Gespräche über das Hören und das Fremde – zwischen Wissenschaft, Philosophie und Musik. Der Bunkersalon ist eine Gemeinschaftsproduktion vom VAN Magazin und vom Ensemble Resonanz. Die erste Folge am 21. September 2016 war »Galaxy«: Nicht erst seit Joachim-Ernst Berendts Nada Brahma von 1983 erforschen die Menschen in Teilchenphysik und Meditation die Schwingungshaftigkeit des Kosmos. Und nicht erst seit ein wissenschaftlicher Essay über die Weite des Alls dem Komponisten Georges Lentz 2002 für Wochen den Boden unter den Füßen weggezogen hat, sind dessen Werke rar wie bewohnte Planeten im Sonnensystem. Ist der Kosmos Musik? Oder umgekehrt? Und wenn ja, in welcher Stimmung?Ein Gespräch mit Prof. Dr. Dominik Schwarz (Astrophysiker), Felix Kubin (Weltallexperte und Künstler) und Georges Lentz (Komponist). Moderiert von Patrick Hahn.Teil 2/2: Sphärenharmonien von Hildegard von Bingen, mit dem Komponisten Georges Lentz im australischen Outback und die Erkenntnis, dass das Universum verstimmt ist.
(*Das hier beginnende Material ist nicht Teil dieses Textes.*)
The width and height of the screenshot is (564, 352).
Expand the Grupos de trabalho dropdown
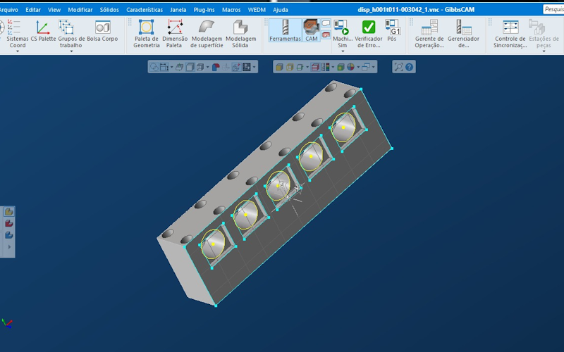70,51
Patrick Hahn: Dass das Universum klingt, wie jetzt die Gravitations-wellenforschung herausgefunden hat, ist keine so ganz neue Erkenntnis …
Dominik Schwarz: Ist es nicht, stimmt. Wobei die mittelalterlichen Ideen eher Spekulationen waren.
Patrick Hahn: Die Menschen hatten damals noch keine großen Messgeräte, aber sie hatten viel Zeit, nachts den Himmel zu beobachten und auch Überlegungen dazu angestellt, in welchem Verhältnis unsere Planeten und anderen Bestandteile unseres Kosmos zueinander stehen. Sie sind auf die Idee gekommen, dass das ein harmonisches Verhältnis sein müsse, so kam es zur Theorie der Sphärenharmonie.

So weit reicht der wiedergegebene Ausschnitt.